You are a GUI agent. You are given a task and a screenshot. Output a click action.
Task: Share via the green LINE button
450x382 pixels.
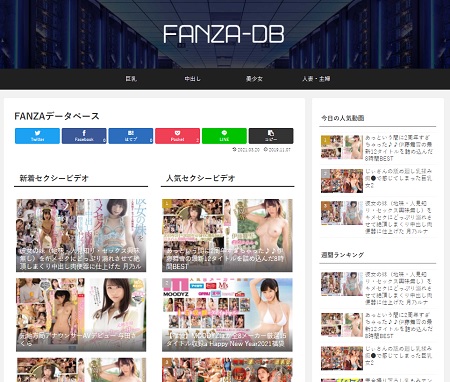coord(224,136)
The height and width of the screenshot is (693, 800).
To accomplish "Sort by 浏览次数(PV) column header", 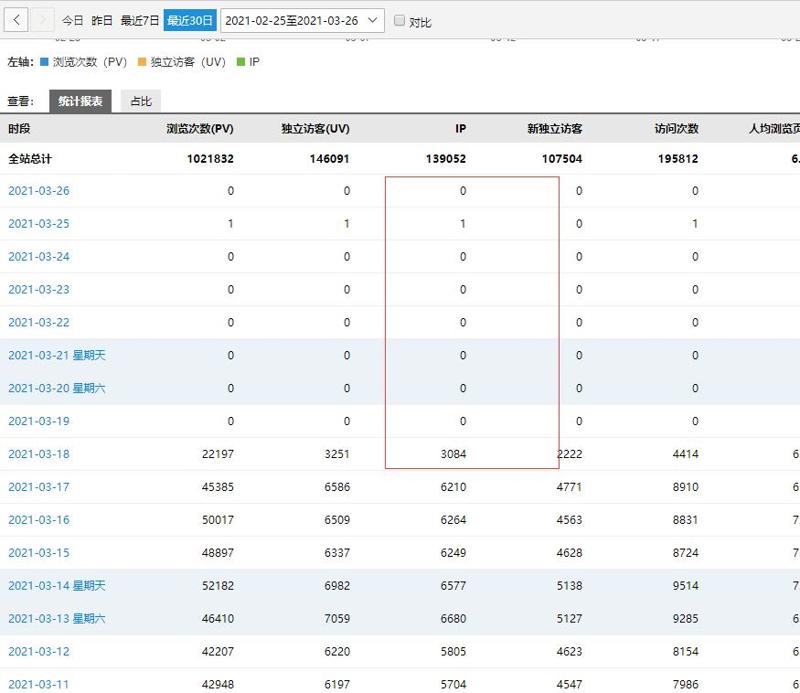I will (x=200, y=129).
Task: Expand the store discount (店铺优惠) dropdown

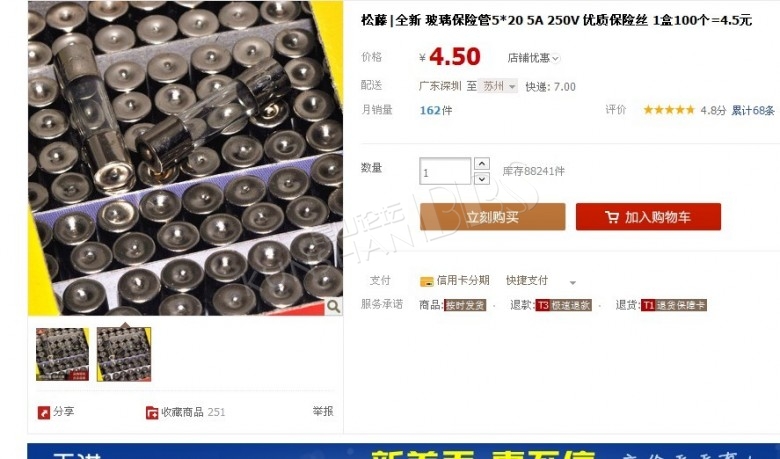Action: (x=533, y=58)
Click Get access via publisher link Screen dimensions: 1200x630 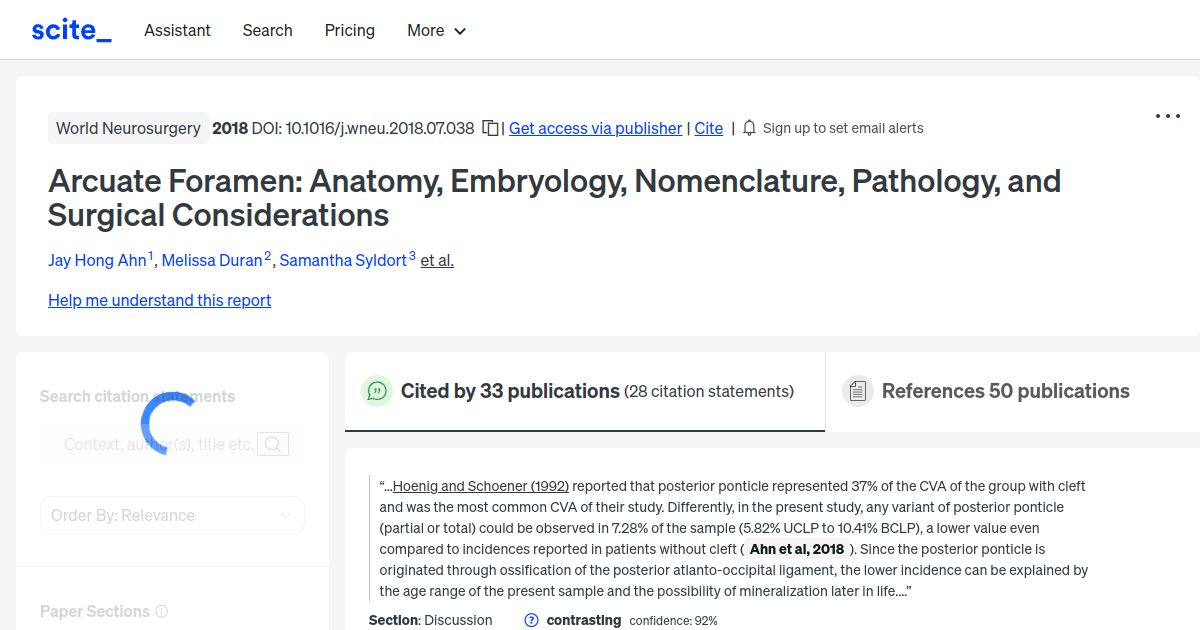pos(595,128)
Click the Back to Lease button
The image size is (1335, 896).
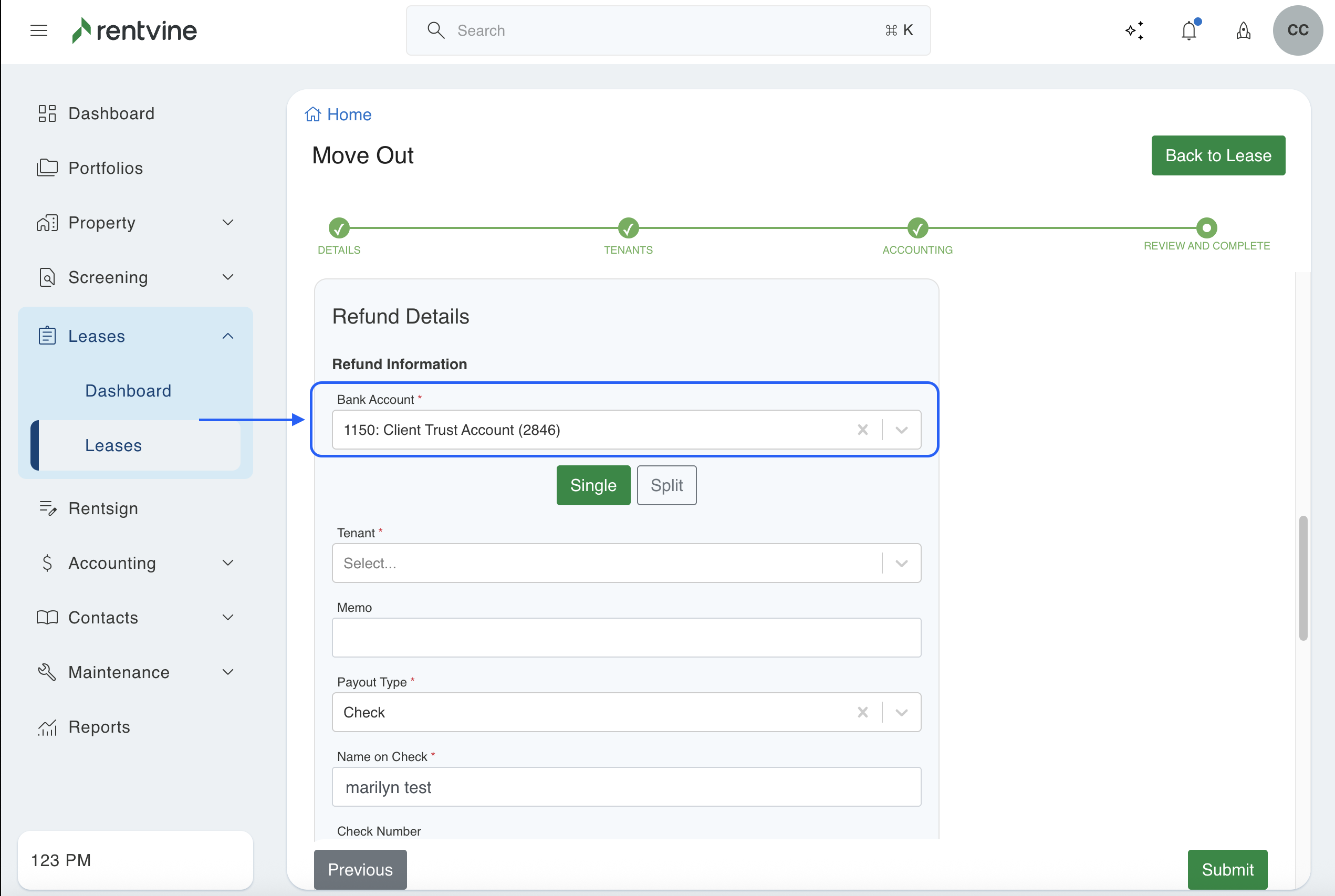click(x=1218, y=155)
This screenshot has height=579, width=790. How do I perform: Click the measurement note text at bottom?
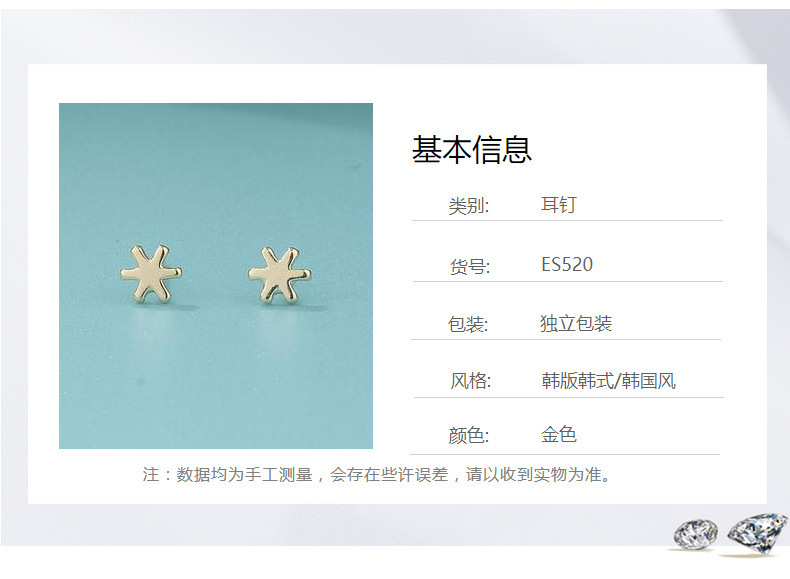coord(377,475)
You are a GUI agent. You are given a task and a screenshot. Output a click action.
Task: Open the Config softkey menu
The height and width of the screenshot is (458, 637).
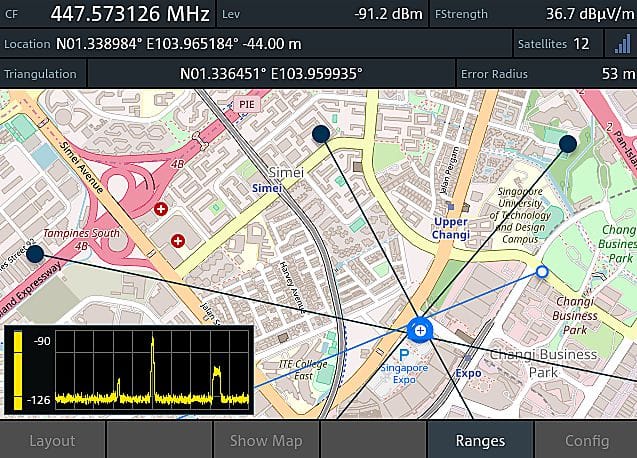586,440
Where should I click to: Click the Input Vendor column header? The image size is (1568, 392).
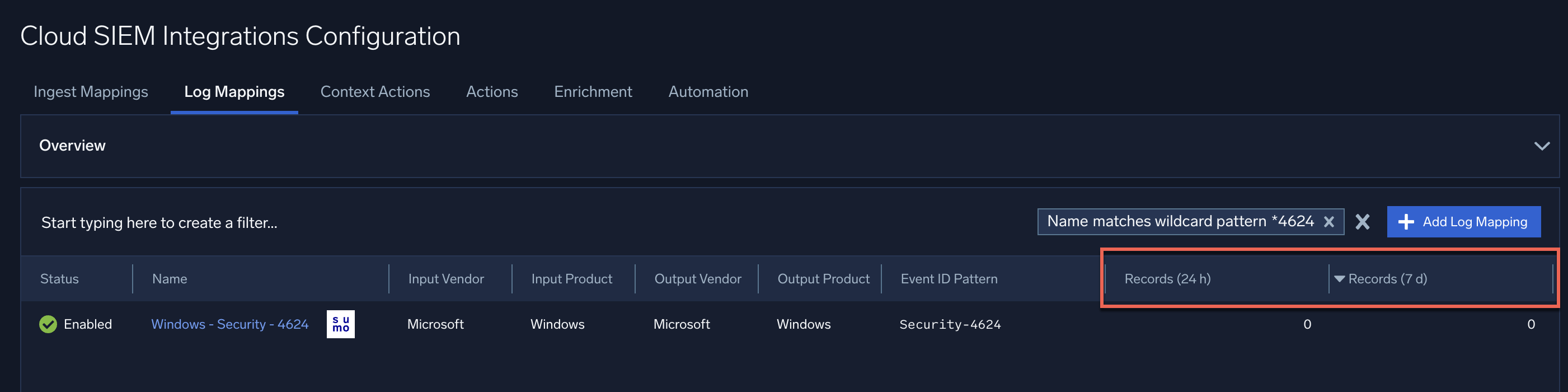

^^^^^^^^^^^^^^^^

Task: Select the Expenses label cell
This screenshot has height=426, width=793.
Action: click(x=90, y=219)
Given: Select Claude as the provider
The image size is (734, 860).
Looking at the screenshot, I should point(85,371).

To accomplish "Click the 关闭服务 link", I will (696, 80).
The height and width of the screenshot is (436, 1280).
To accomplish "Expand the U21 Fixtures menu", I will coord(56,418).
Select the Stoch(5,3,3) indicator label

^^^^^^^^^^^^^^^^

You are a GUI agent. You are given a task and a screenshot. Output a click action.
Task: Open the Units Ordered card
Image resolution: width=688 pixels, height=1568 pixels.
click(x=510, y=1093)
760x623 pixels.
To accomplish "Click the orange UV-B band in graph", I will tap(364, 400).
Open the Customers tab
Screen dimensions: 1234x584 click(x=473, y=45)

^^^^^^^^^^^^^^^^

## Die Aufgabe
Tausche in den Daten von der Zeile mit „Click the Back to Lease button“ bis einschließlich der Zeile mit „Where should I“ das Wort „Config“ gegen „Setup“ aus und gib genau diese Zeilen sonst unverändert wieder. Lass die Bilder dabei weg.

## Ergebnis
Click the Back to Lease button
The image size is (1335, 896).
click(x=1218, y=155)
This screenshot has height=579, width=790. How do I perform: Click the measurement note text at bottom?
coord(377,475)
You are a GUI agent. You are given a task and a screenshot. Output a click action.
Task: Open the Setup softkey menu
The height and width of the screenshot is (458, 637).
586,440
Where should I click to: Click the Input Vendor column header? The image size is (1568, 392).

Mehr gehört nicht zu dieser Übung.